Amazon’s response: this is intended functionality. Customers who want complete network isolation should use VPC mode, not sandbox mode.

That response is technically accurate and strategically convenient. VPC mode probably does provide the isolation you want. But the framing matters.

When a product is described as a secure, isolated sandbox, and then permits a well-known exfiltration channel, the problem is not that the product is broken – it’s that the documentation failed to make the distinction legible. “Sandbox mode doesn’t block DNS” is a significant caveat. If it appeared prominently in the docs, teams could make an informed choice. If it didn’t, they made assumptions based on the product’s stated purpose.
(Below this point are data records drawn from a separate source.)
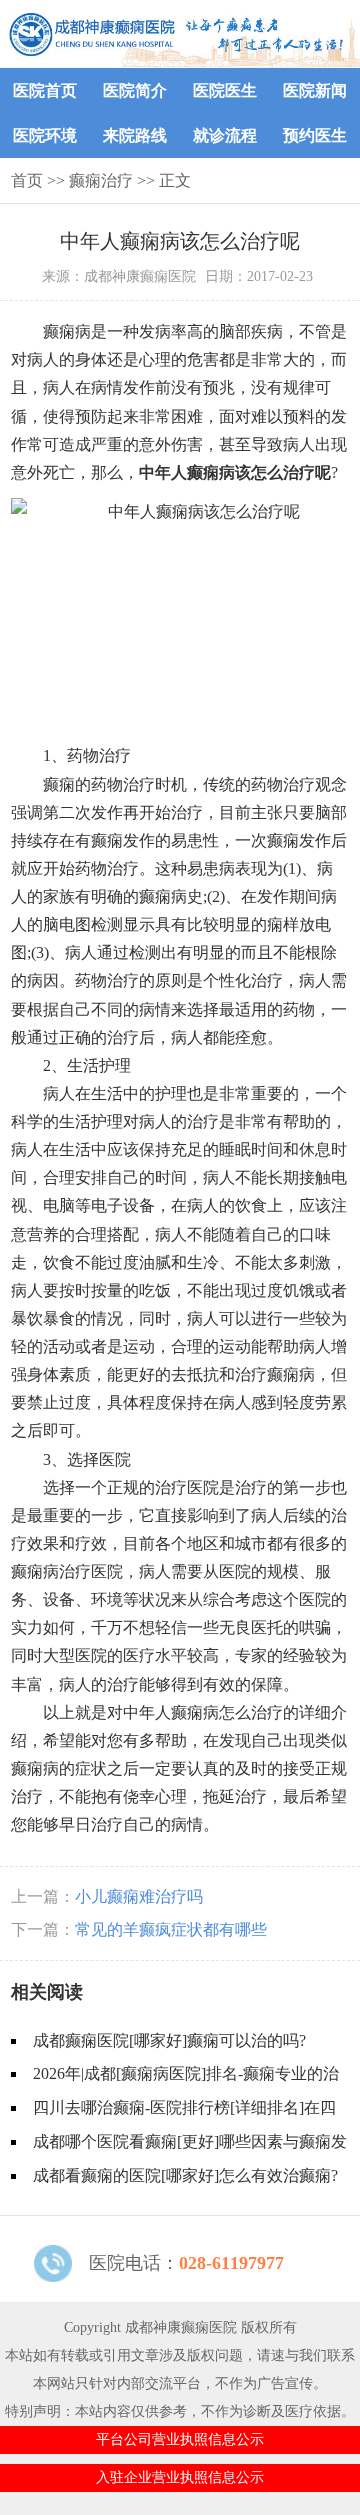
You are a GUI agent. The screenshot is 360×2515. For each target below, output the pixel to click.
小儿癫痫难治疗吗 (139, 1896)
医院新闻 (315, 90)
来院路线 (135, 135)
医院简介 (135, 90)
Calling the gap “intended” after responsible disclosure is a way of closing the conversation without acknowledging the trust problem.

The broader lesson for teams building on managed agent infrastructure: the sandbox is not your security boundary. It’s a convenience feature. Treat it that way.

Every “no network access” claim from a managed platform deserves verification before you trust it with sensitive workloads or credentials. That means actually testing DNS egress, not reading the feature description. It means understanding what “isolation” means in each specific configuration, not assuming it means what you think it means. It means recognising that vendors and customers have different risk appetites, and the vendor’s definition of acceptable may not match yours.

The same research batch identified separate vulnerabilities in LangSmith and SGLang enabling data exfiltration and remote code execution. Different products, different mechanisms, same pattern: the agentic infrastructure layer is under-scrutinised from a security standpoint, and the people building on it are often trusting claims they haven’t verified.

Don’t trust the sandbox. Verify the isolation. The tools are there to test it. Use them before something else does.